TASK DIRECTIONS: Every line in the data below from the one containing "Click the CC local consumer group line" down to the one containing "Click the forward navigation arrow", both included, must be retyped exactly; no other line is to appear.

DATA:

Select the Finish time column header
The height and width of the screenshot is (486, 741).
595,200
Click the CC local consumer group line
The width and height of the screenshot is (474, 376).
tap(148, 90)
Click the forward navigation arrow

---

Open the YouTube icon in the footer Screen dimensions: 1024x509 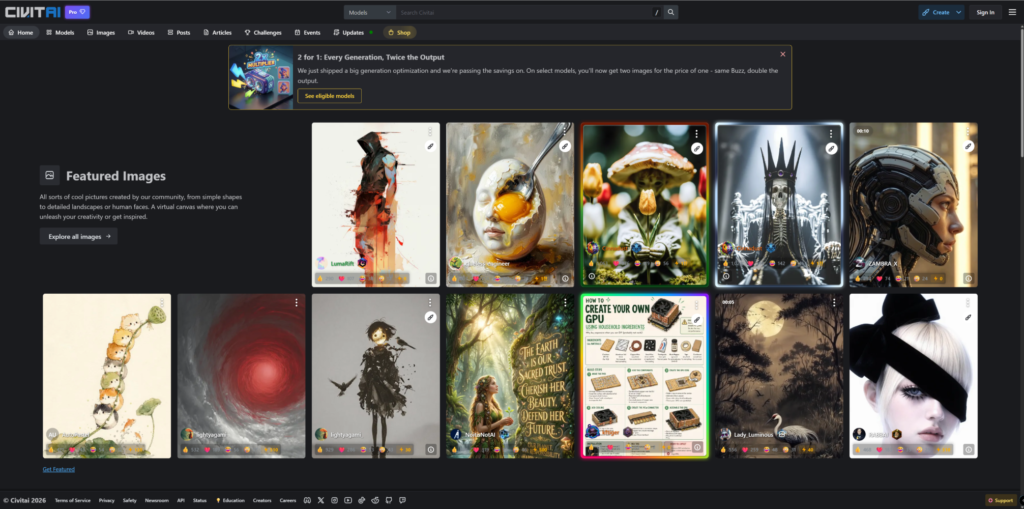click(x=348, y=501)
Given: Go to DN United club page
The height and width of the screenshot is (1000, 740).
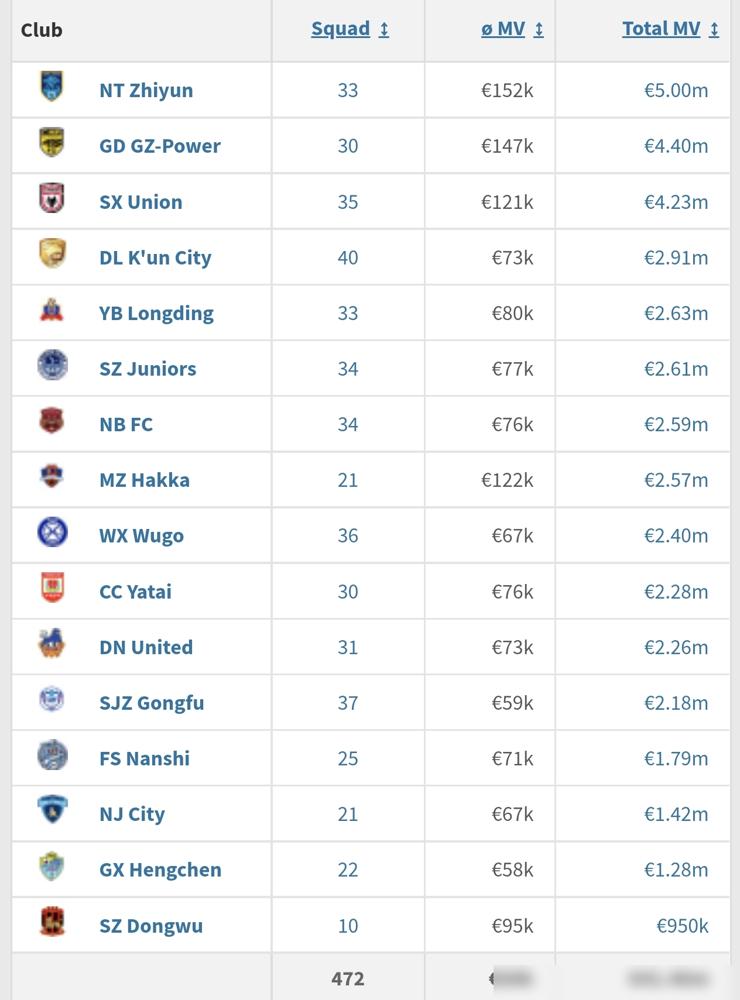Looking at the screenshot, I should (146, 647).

...

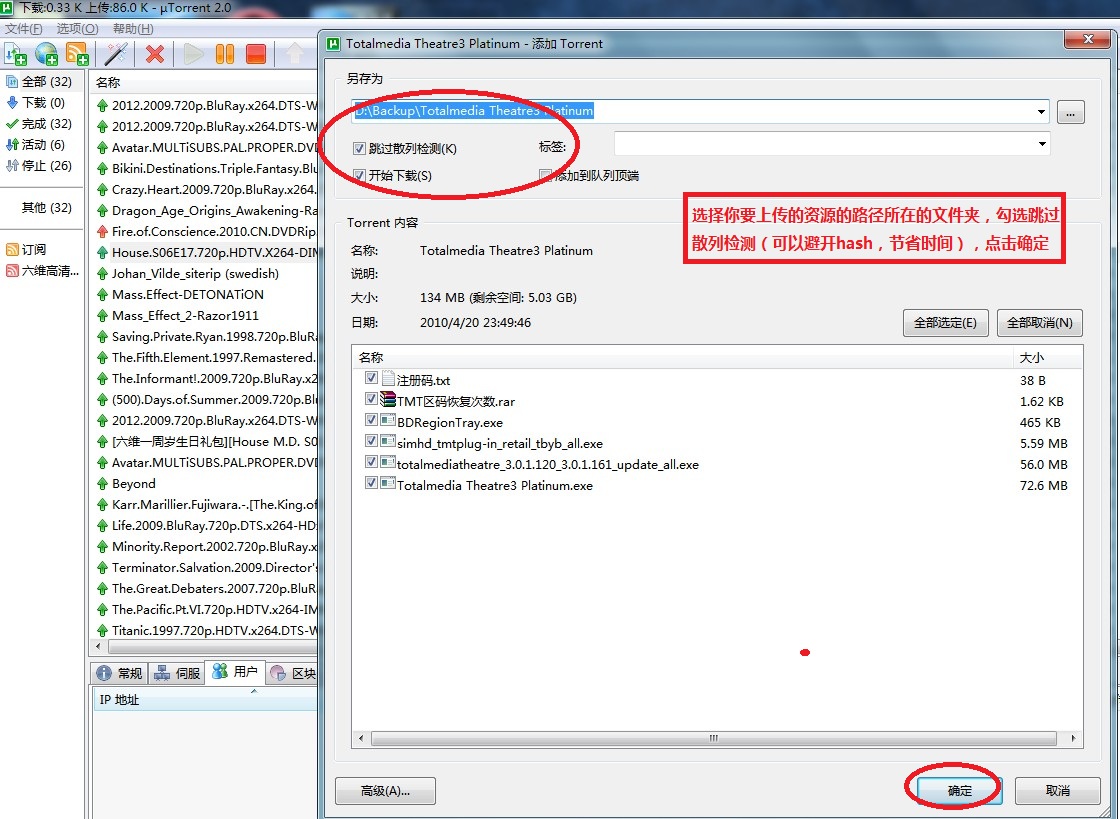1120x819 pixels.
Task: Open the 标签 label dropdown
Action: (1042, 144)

ANSWER TO THE PROBLEM:
Click the CC local consumer group line
The width and height of the screenshot is (474, 376).
tap(148, 90)
Click the forward navigation arrow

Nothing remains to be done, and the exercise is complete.